Sunday, January 17, 2010

My Whole Heart

You know when you need a good cry? Like a really good one...like you just think that it's impossible to feel better again until you let it all out. That's the way I feel at this moment. I try and peg my emotions on the fact that it's nearing the lovely time of the month and that might be but this feels just so real. And I hate it. It's so overwhelming and so exhausting...and I don't want to feel like this I just don't know how to shake it. And I know that in a couple days or even possibly by tomorrow everything will be fine again it's just that right now it's dragging me down. I texted a friend of mine today and said "I know that I'm in Australia and that everything is supposed to be awesome and all but this sucks at the moment and I need someone to be able to talk to." And man do I ever feel like that. I'm on a freaken amazing trip right now and I hate it. I want to be home around people that I love. I know as soon as we are travelling again it'll be fine and I'll be happy to be here again but right now I feel like I'd rather be in Canada in the minus whatever degrees than be here.
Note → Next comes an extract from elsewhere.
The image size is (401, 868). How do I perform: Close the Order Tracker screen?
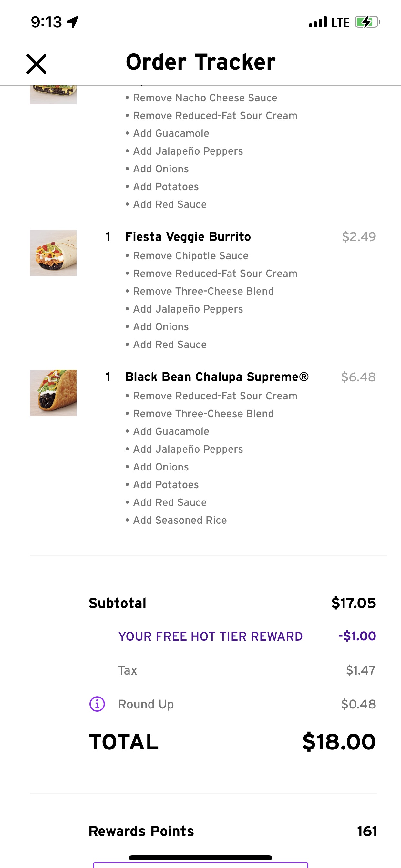tap(36, 64)
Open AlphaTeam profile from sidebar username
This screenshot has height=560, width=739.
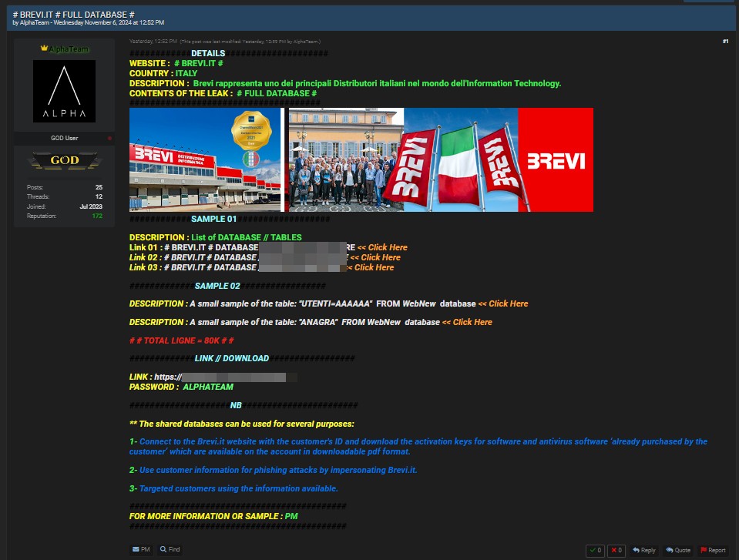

Okay I'm done throwing myself a pity party. I just needed to get that off my chest because it's just how it goes at the moment. I think that, well at the moment I am getting a signal from my room because we have changed rooms. So as long as I keep on getting this signal you can count on many more blog posts. Which is awesome because this is like the best therapy I could get. Even after writing all that down, even though it's depressing, I feel a lot better. Well I still feel like having a cry but not quite as bad.

Please go to youtube (if it wasn't blocked I would totally have put it on here) and listen to this song. It's called White Blank Page by Mumford and Sons and I'm in love. Really with anything and everything by this band. They continue to blow my mind.

Can you lie next to her and give her your heart, your heart?
As well as your body, and can you lie next to her and confess your love, your love?
As well as your folly and can you kneel before the king and say ‘I’m clean’, ‘I’m Clean’?
But tell me now where was my fault, in loving you with my whole heart?
But tell me now where was my fault, in loving you with my whole heart?
Her white blank page & a swelling rage, rage
You did not think when you sent me to the brink, the brink
You desired my attention but denied my affections, affections
But tell me now where was my fault, in loving you with my whole heart.
But tell me now where was my fault, in loving you with my whole heart
Lead my to the truth and I will follow you with my whole life
Lead my to the truth and I will follow you with my whole life

1 comment:

Dariane said...

Well I am unable to comment on the blog above this one. So I will just comment here.

I MISS YOU SO MUCH and want to talk soon!
Text me and let me know when you have time.
I never knew you were on Twitter too. Oh dear.
Well let me know when I can call.
I love you
XOXO
Dariane

PS I recieved your package in the mail just now. I LOVE IT! Thanks so much. I was so excited to open it.